The Paris Motor Show has, and will see, the reveal and/or debut of a large number of electric vehicles (production and concept) by major French and German auto manufacturers that are clearly following in Tesla’s footsteps, and intend to position as competitors (whether in real life or just via PR).
How should someone interpret this?
Mercedes-Benz, Volkswagen, and others seem to simply be playing catchup to Tesla, and BMW is apparently even keeping its top execs elsewhere for a “rethink” on electric vehicles rather than having them attend the show, while also bumping up the BMW i3’s range.
Are the companies in question actually going to do anything solid? Is there too much of a profit incentive to continue putting a serious entrance into the EV world off? Is it sinking in that if they don’t, then they will lose significant market share in the coming years?
It’s interesting when you think about it that the industry show is featuring so many vehicles that are seemingly responses to Tesla’s offerings and plans, when Tesla doesn’t even seem to think that the show is that important. Something definitely seems to be shifting in the industry.

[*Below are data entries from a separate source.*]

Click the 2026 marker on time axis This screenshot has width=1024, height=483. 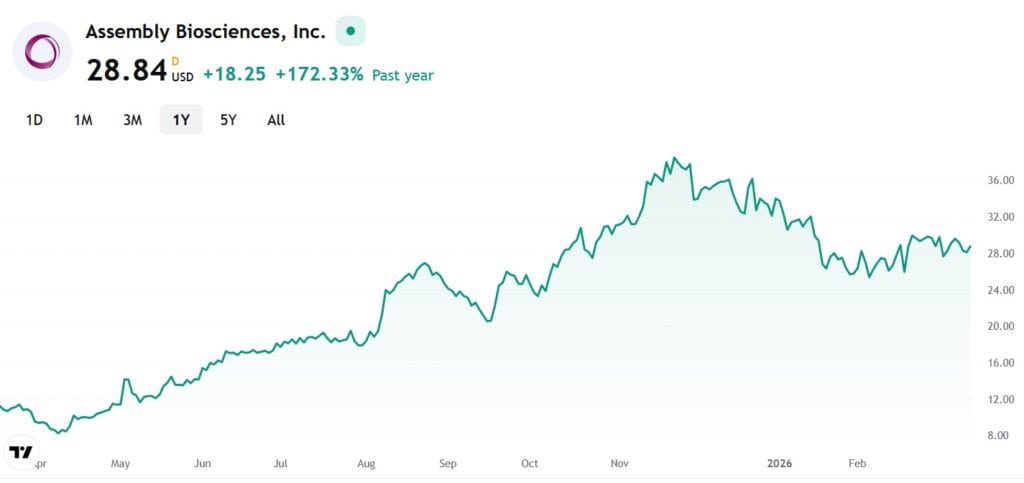click(779, 464)
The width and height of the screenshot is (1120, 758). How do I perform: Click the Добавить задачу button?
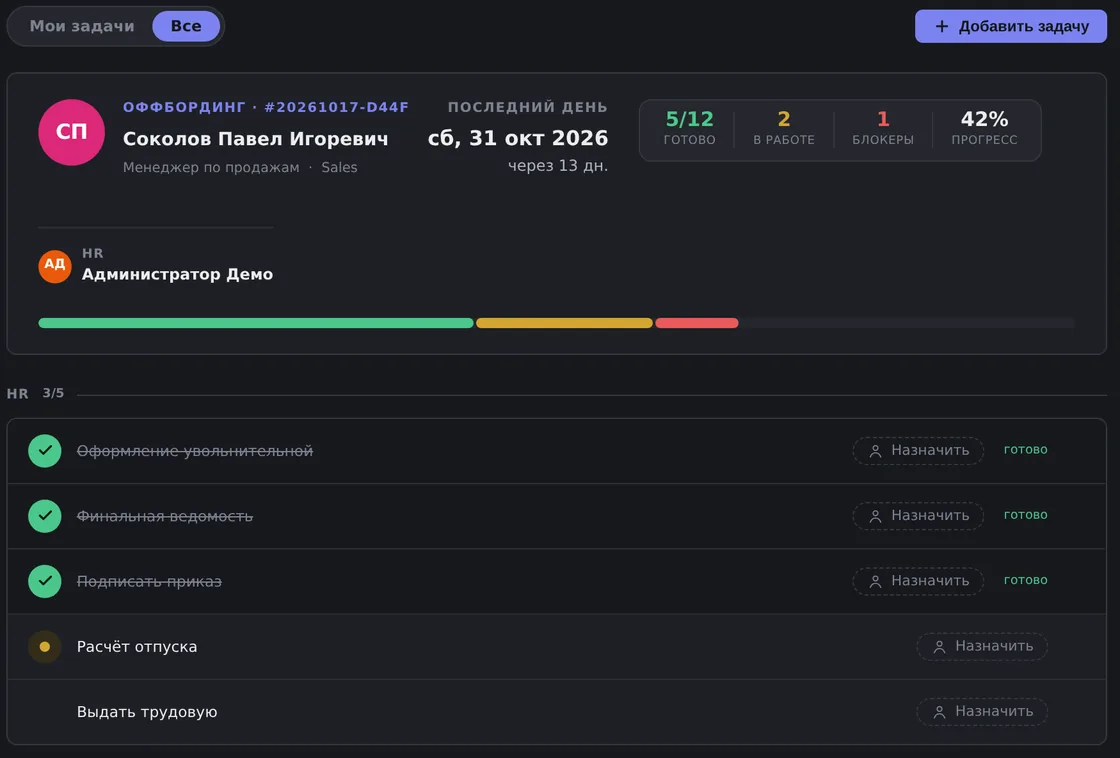coord(1011,26)
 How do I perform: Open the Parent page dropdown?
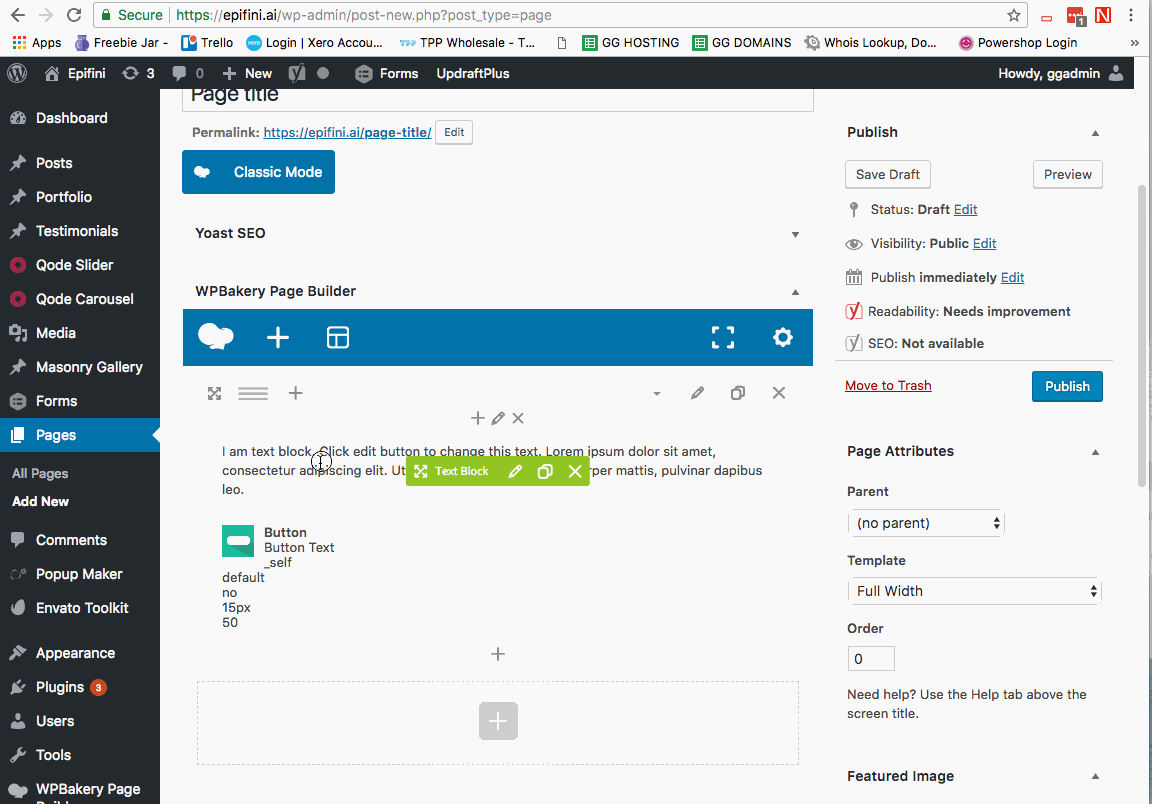925,523
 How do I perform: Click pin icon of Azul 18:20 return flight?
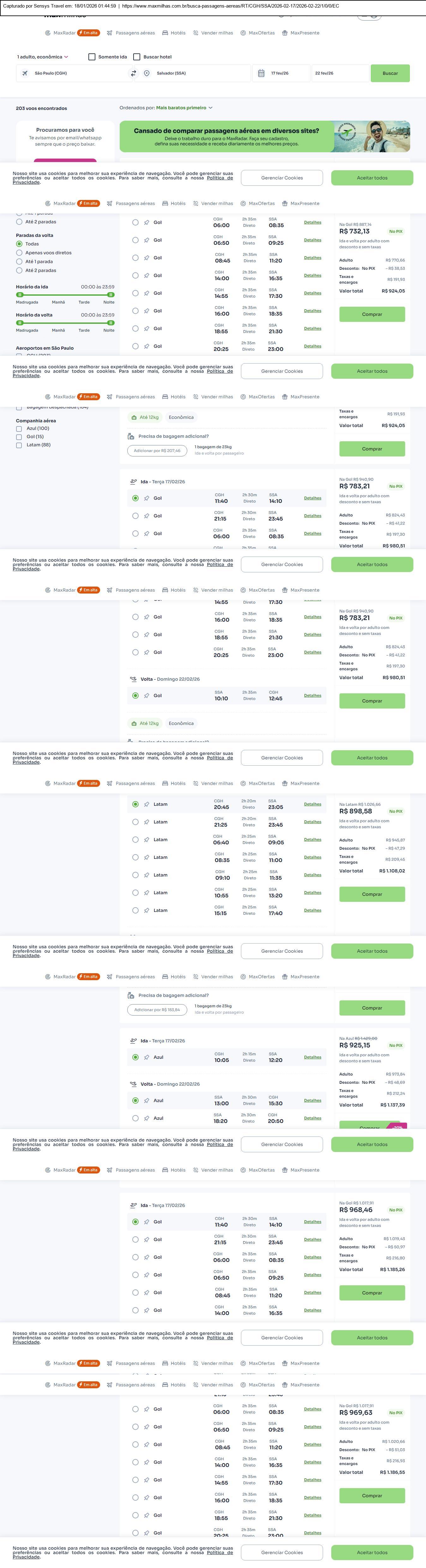tap(147, 1118)
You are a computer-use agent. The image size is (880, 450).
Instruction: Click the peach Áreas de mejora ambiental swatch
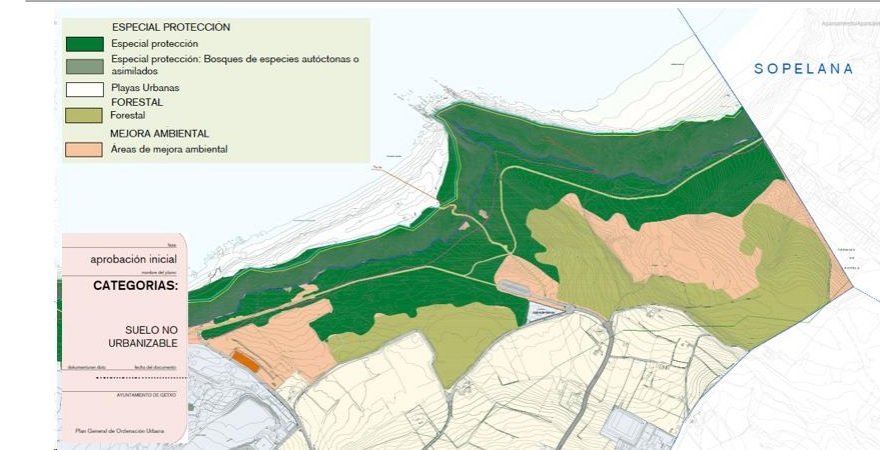point(85,150)
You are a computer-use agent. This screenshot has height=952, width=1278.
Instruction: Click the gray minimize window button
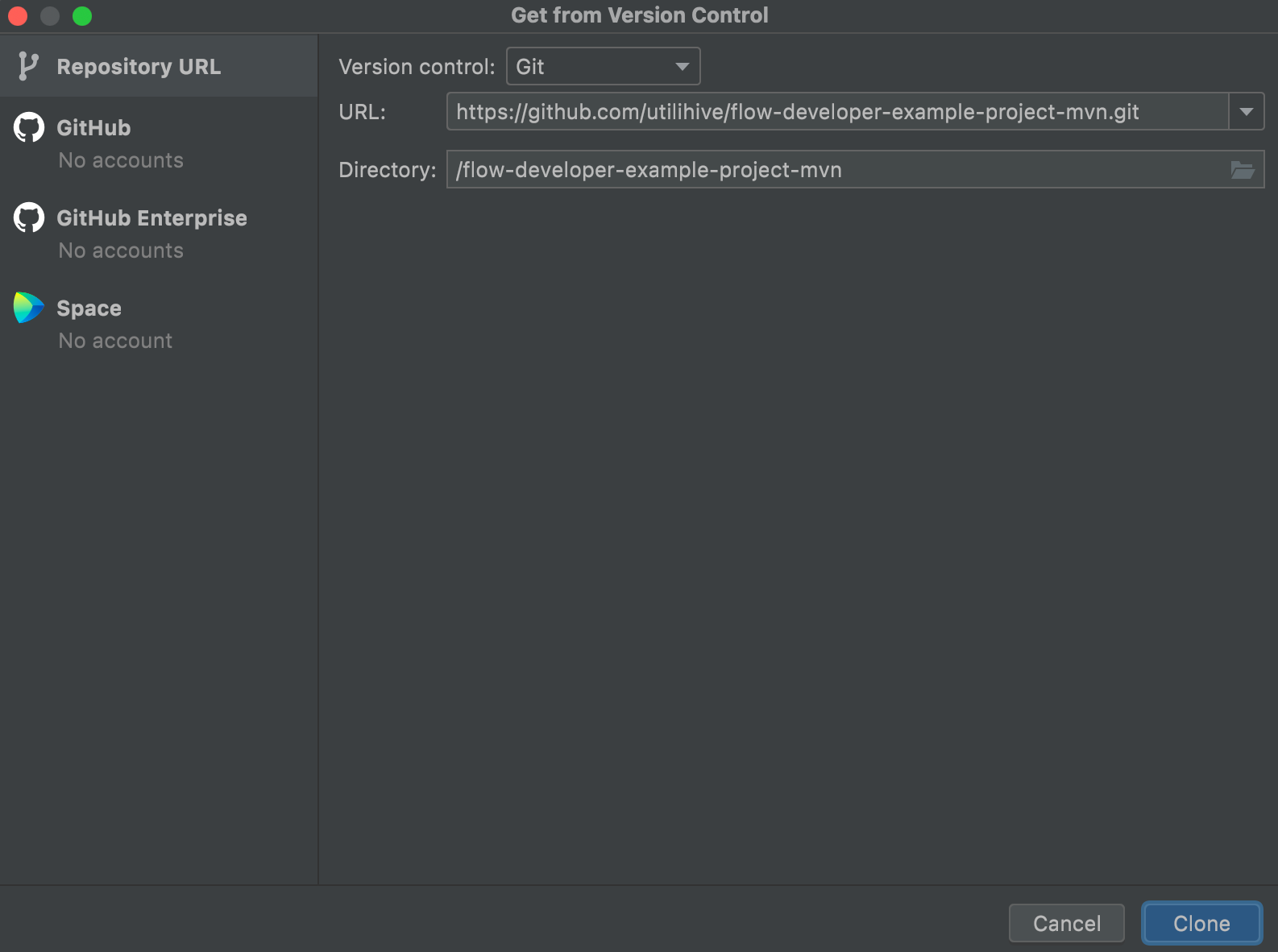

With regard to reveals and debuts in question, Automotive News provided a nice overview:
Mercedes-Benz said it will show a concept that “embodies its vision for a new range of purpose-built electric cars.” The brand did not reveal any more details ahead of the concept’s debut, but it’s expected to be an all-electric crossover based on the GLC with a range of 320 miles on one charge. Mercedes plans six new models with electric powertrains between 2018 and 2024. They won’t form a separate subbrand like BMW’s i marque, as some media reports have said, but will be a clearly recognizable product family delineated by a striking design and nomenclature, sources told Automobilwoche, a sibling publication of Automotive News.
Volkswagen will debut its first purpose-built EV. The near-production concept will preview an EV that VW says will be similar in size to its Golf compact hatchback with a range on a single charge of 250 to 300 miles. Its interior space rivals that of the Passat midsize model thanks to its new MEB (modular electrification kit) platform. It has been developed specifically for electric cars and packages the battery pack beneath the car’s floor. The EV will have a distinctive design to differentiate it from VW’s nonelectric cars. VW brand is expected to launch the car in early 2018 or 2019. It will be followed by other EVs, including a minivan based on the BUDD-e concept unveiled at the Consumer Electronics Show in January and a successor to the Phaeton sedan.
There’s also the Renault Trezor, and Renault’s announcement that the ZOE is getting a range boost to 400 kilometers (300 km in real-world driving).